Quello che stiamo per raccontarvi potreste averlo sentito centinaia di volte dalla voce interrotta dei vostri nonni, protagonisti, loro malgrado, del dramma della Seconda guerra mondiale. La differenza è che sono passati ottanta anni e le parole, adesso, sono quelle di un nostro corregionale che sta vivendo in prima persona il risultato dell’ennesimo esercizio di oblio della storia.

Vivere sotto le bombe

Giuseppe, lo chiameremo così d’ora in poi per proteggerne l’incolumità, è un quarantaseienne calabrese, da quattordici anni residente nella zona orientale dell’Ucraina, dove vive con moglie e figlio. Come altri milioni di ucraini, la mattina del 24 febbraio si è svegliato con le truppe russe alle porte. E da lì è iniziato l’inferno: una pioggia di missili e proiettili che quotidianamente cade intorno alla sua abitazione, al centro dello scontro tra milizie ucraine e russe.

«Per fortuna abbiamo un bunker a venti metri da casa - ci racconta in collegamento telefonico -, anche se non è proprio un bunker, ma il sotterraneo di una palazzina. Non appena sentiamo i bombardamenti in lontananza ci rifugiamo lì, quattro o cinque famiglie, in tutto una ventina di persone, compresi dei bambini. Fa molto freddo, siamo a -5 gradi là sotto, non ci sono i riscaldamenti e spesso siamo costretti a usare un generatore a benzina per avere la corrente elettrica che va e viene. Ieri è mancata tutto il giorno».

Una condizione di grande difficoltà, che si aggrava sempre di più con il passare delle ore. Le vie di comunicazione sono interrotte, il carburante scarseggia e anche i viveri potrebbero durare poco: «Domani o dopodomani – continua Giuseppe - i supermercati saranno sicuramente chiusi perché i tir non arrivano più. Carne zero, pane niente. Fra un paio di giorni non ci sarà più niente. Chi ha fatto la scorta tira ancora per qualche giorno, per gli altri saranno grossi problemi».

«Noi uomini dobbiamo nasconderci»

Già, perché non bisogna guardarsi solo dalle truppe di entrambi gli schieramenti, ma anche dai civili: «Dalle 18 c’è il coprifuoco, se esci ti sparano, sia che ti vedano i russi sia gli ucraini, ma la cosa peggiore è che l’esercito ha dato armi a tutti, anche donne e bambini, e quindi ognuno è un potenziale killer.

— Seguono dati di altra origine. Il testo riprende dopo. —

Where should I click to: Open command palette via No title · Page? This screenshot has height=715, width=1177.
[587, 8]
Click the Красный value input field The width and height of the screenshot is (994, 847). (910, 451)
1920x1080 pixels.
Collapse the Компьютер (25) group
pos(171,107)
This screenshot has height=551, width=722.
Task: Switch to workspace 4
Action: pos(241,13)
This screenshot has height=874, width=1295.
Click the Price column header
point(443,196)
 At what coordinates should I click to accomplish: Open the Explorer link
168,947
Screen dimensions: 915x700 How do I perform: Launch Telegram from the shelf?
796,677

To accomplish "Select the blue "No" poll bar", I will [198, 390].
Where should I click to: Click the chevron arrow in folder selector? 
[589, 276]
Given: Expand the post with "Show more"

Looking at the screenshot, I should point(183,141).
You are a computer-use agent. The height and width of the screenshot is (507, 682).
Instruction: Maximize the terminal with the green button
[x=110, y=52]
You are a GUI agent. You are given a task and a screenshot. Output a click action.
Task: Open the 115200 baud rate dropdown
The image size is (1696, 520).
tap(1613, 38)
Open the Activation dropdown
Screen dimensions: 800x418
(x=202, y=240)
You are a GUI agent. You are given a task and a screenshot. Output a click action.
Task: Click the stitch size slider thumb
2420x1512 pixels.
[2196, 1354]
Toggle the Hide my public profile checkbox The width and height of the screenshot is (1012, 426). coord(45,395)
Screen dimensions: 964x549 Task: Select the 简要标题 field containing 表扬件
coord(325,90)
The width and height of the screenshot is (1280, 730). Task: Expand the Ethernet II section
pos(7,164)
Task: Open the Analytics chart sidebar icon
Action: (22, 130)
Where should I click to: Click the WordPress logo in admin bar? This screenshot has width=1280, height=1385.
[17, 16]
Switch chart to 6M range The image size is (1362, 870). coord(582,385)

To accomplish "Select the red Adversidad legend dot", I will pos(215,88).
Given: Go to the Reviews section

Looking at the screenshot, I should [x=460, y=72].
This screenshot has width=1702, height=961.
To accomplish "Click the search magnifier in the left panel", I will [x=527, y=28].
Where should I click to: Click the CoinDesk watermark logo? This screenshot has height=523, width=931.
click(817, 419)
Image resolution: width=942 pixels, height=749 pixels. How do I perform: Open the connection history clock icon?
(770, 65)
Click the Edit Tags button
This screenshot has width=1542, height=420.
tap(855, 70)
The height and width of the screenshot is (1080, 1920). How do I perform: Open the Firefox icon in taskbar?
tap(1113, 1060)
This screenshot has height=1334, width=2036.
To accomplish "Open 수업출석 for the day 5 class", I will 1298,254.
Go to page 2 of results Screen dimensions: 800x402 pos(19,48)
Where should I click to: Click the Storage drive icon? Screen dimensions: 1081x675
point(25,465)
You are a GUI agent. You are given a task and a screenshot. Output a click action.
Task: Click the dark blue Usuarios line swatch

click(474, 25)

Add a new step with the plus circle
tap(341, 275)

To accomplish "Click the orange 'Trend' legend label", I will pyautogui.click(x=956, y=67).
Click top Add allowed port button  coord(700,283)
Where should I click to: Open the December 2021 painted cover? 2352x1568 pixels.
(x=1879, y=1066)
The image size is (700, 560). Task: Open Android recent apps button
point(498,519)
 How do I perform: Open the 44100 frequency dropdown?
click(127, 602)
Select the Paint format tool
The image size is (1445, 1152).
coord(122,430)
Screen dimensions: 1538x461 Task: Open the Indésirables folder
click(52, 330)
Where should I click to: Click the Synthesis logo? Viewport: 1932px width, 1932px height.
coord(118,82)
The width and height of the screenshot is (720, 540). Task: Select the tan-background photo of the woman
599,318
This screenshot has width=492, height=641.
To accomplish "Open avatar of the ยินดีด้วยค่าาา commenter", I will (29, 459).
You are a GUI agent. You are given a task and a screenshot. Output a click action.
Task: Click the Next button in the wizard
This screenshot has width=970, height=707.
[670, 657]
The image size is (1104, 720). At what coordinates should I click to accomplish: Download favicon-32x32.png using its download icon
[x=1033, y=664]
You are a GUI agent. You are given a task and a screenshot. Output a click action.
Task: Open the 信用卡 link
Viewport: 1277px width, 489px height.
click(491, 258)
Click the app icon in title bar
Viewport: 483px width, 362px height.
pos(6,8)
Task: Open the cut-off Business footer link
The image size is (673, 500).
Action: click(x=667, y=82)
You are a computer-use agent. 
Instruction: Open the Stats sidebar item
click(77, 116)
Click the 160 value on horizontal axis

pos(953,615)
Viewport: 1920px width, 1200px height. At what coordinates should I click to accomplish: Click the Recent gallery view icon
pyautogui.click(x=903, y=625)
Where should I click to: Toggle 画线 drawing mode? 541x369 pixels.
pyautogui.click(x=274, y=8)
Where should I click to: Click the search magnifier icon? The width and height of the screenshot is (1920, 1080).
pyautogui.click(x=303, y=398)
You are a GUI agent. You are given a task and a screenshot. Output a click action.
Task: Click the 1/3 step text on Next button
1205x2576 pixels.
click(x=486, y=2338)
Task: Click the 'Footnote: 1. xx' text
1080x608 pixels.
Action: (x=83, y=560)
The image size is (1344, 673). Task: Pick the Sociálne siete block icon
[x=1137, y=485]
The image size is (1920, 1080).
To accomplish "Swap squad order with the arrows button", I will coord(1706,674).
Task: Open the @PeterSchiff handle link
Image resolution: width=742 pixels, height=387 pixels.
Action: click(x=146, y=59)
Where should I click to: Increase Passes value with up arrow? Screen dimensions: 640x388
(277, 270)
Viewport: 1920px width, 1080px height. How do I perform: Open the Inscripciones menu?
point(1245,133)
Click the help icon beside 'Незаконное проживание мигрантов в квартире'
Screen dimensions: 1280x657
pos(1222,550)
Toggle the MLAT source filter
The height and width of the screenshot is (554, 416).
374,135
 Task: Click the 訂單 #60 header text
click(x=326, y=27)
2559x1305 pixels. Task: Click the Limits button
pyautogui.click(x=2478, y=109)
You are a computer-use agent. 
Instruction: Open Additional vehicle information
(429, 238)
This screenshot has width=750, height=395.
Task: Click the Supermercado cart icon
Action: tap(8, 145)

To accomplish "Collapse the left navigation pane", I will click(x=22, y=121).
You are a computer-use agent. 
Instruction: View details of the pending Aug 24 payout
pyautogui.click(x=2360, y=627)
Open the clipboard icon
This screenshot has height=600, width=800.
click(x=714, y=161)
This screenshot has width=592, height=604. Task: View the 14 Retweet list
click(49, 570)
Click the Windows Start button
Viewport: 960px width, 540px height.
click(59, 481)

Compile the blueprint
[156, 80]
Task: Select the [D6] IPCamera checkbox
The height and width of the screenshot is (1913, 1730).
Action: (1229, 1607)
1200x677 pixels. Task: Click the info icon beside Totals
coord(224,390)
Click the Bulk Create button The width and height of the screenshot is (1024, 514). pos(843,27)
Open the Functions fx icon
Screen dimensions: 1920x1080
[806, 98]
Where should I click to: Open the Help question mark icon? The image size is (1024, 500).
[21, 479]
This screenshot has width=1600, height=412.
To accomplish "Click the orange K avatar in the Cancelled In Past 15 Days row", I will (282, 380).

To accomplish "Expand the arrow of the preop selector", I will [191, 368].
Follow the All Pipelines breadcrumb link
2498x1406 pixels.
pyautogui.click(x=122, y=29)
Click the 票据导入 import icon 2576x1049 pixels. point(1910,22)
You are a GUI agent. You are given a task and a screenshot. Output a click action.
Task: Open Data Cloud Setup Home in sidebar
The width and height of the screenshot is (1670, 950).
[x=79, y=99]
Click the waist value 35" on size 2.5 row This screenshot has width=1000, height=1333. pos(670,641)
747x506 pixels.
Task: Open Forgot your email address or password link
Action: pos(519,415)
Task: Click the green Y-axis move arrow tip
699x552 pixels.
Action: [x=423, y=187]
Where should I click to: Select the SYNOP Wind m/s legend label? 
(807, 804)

Oltretutto sono iniziati episodi di sciacallaggio, le case qui intorno sono state prese d’assalto e svuotate completamente, devi guardarti da chiunque, per questo facciamo i turni di guardia. E poi c’è il pericolo che le truppe ucraine ti prendano e ti portino a combattere. Anche se, da cittadino italiano, mostrassi il passaporto, non credo che gli interesserebbe molto. Per questo a fare la spesa vanno solo le donne, noi uomini dobbiamo nasconderci».

La voce di Giuseppe resta sempre ferma, non mostra sussulti emotivi, anche quando ci parla dei bombardamenti a poche centinaia di metri da casa sua. Bisogna resistere, ma senza sapere fino a quando: il contatto con la Farnesina c’è stato, ma al momento l’unica soluzione è raggiungere l’ambasciata italiana a Kiev, che dista centinaia di chilometri: «Come facciamo ad arrivarci se le strade sono interrotte, la benzina non c’è e se esci ti sparano o ti portano a combattere?» si chiede Giuseppe.

«Nessuno vuole la guerra»

Gli domandiamo perché non siano partiti prima, quando sono iniziati i primi segnali di recrudescenza dello scontro: «Non ce lo aspettavamo, pensavamo che negoziassero. Poi alle 5 di mattina è partito l’attacco e siamo rimasti bloccati. Ma ci tengo a dire che nessuno qui vuole la guerra, tutti vogliono che il presidente Zelensky dica di non avere nessuna intenzione di entrare nella Nato, così la guerra finisce. In guerra non va lui, ci andiamo noi col kalashnikov».

E quando gli chiediamo se vuole rivolgere un appello alle autorità italiane, ci risponde con la disillusione di chi è sceso a visitare l’inferno: «È una guerra, non ti può aiutare nessuno».